> [Problem]
Reproduce the following entries line for line, without any changes.

> [Data extract]

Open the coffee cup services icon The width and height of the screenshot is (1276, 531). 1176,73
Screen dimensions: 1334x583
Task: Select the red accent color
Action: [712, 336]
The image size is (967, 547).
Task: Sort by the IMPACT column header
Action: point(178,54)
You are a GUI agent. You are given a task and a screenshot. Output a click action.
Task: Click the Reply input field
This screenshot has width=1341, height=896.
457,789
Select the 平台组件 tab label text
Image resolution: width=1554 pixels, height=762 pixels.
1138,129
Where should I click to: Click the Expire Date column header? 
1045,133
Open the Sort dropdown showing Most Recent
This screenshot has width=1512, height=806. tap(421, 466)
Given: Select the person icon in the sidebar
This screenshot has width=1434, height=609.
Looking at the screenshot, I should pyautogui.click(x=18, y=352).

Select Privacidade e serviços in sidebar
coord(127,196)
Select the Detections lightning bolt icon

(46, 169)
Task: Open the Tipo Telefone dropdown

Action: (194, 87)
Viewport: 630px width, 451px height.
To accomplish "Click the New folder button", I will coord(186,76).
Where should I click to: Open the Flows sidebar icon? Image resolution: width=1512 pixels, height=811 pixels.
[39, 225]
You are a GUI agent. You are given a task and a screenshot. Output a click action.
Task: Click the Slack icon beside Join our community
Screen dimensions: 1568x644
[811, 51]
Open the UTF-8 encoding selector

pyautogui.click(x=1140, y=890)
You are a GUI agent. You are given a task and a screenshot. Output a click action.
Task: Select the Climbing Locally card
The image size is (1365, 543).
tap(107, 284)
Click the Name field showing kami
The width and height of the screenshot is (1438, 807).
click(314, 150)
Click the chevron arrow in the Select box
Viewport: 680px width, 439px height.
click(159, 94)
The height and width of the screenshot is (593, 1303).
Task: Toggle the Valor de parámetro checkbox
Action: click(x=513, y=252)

> [Exercise solution]
Open the coffee cup services icon The width and height of the screenshot is (1276, 531). 1176,73
Screen dimensions: 1334x583
Task: Select the red accent color
Action: [712, 336]
The image size is (967, 547).
Task: Sort by the IMPACT column header
Action: point(178,54)
You are a GUI agent. You are given a task and a screenshot. Output a click action.
Task: Click the Reply input field
This screenshot has width=1341, height=896.
457,789
Select the 平台组件 tab label text
Image resolution: width=1554 pixels, height=762 pixels.
1138,129
Where should I click to: Click the Expire Date column header? 
1045,133
Open the Sort dropdown showing Most Recent
This screenshot has width=1512, height=806. tap(421, 466)
Given: Select the person icon in the sidebar
This screenshot has width=1434, height=609.
Looking at the screenshot, I should pyautogui.click(x=18, y=352).

Select Privacidade e serviços in sidebar
coord(127,196)
Select the Detections lightning bolt icon

(46, 169)
Task: Open the Tipo Telefone dropdown

Action: (194, 87)
Viewport: 630px width, 451px height.
To accomplish "Click the New folder button", I will coord(186,76).
Where should I click to: Open the Flows sidebar icon? Image resolution: width=1512 pixels, height=811 pixels.
[39, 225]
You are a GUI agent. You are given a task and a screenshot. Output a click action.
Task: Click the Slack icon beside Join our community
Screen dimensions: 1568x644
[811, 51]
Open the UTF-8 encoding selector

pyautogui.click(x=1140, y=890)
You are a GUI agent. You are given a task and a screenshot. Output a click action.
Task: Select the Climbing Locally card
The image size is (1365, 543).
tap(107, 284)
Click the Name field showing kami
The width and height of the screenshot is (1438, 807).
click(314, 150)
Click the chevron arrow in the Select box
Viewport: 680px width, 439px height.
click(159, 94)
The height and width of the screenshot is (593, 1303).
Task: Toggle the Valor de parámetro checkbox
Action: click(x=513, y=252)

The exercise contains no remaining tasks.